È così che sospira e, finalmente, s'arrende. A te, alle tue braccia.
Com'è successo?

Ricordi con tristezza quel “non fa per me” che t'ha sussurrato una delle ultime volte che l'hai sorpresa scossa dalle lacrime.
Non fa per me. Non fa per me.
Per lei. Che non è forgiata per questo mondo. Un mondo di sgomitate e spintoni; ché lei non sa darli, tanto meno incassarli. È solo lividi.
Ha vissuto una vita a tirarsi via veloce – testa bassa – addossata ai muri.
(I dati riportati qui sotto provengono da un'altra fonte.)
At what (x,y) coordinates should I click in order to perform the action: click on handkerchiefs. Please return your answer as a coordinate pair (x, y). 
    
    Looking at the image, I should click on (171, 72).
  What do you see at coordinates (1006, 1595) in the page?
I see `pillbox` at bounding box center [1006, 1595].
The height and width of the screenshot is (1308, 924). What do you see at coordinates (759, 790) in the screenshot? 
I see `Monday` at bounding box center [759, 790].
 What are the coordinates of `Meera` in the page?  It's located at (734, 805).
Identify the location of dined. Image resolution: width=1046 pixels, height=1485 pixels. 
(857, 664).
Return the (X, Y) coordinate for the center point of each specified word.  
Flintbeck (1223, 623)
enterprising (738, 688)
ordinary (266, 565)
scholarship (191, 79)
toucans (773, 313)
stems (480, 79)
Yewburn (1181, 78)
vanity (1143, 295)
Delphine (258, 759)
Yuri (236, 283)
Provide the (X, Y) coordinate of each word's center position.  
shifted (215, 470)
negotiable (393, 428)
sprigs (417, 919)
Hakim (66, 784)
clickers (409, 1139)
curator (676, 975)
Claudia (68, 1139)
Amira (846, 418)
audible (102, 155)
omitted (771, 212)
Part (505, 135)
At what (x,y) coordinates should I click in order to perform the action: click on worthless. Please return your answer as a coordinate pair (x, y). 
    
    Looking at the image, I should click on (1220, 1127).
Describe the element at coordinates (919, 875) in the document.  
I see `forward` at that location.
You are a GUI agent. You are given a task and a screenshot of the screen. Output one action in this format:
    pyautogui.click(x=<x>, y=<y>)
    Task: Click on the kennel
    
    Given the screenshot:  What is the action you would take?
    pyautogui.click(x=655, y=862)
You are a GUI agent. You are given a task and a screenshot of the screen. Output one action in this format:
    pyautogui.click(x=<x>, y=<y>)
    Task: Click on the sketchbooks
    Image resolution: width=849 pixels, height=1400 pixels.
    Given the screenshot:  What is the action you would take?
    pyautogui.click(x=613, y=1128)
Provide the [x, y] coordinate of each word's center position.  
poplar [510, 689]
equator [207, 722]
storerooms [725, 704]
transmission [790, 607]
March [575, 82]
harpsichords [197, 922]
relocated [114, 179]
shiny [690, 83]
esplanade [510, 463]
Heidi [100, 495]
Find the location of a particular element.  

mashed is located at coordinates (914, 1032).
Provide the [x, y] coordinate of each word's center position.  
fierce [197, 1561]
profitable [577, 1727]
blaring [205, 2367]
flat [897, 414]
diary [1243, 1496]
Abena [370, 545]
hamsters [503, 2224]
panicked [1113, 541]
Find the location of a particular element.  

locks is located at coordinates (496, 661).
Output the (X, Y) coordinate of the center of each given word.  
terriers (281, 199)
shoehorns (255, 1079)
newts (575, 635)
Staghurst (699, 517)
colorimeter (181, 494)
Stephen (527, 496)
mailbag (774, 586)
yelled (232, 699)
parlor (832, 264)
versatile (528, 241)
A farsi piccola piccola, rannicchiarsi nel minimo spazio possibile, pretendendo una velocità sinuosa inesistente, ché mai avrebbe surclassato la sua goffaggine.
Non dar fastidio. Non far rumore. Fa' piano.
“Non fa per me.”


Poi arriva un giorno, il giorno in cui quel “farsi spazio”diventa fisiologico, inevitabile, come l'annaspare d'un non nuotatore in mare aperto, il suo disperato mordere l'aria per un Respiro.
Il giorno del “io o nessun altro”.
Perché è da vent'anni e passa che resisti.
Resisti.

 

 

Son mesi di stallo, metaforicamente comparabili al lento perpetuarsi dello stra-narrato inverno russo.
Mesi gelidi ed innocui, tutto sommato, d'un lupo incattivito, che desidera soltanto imparare daccapo a tirar fuori il muso e a dissanguare coi denti.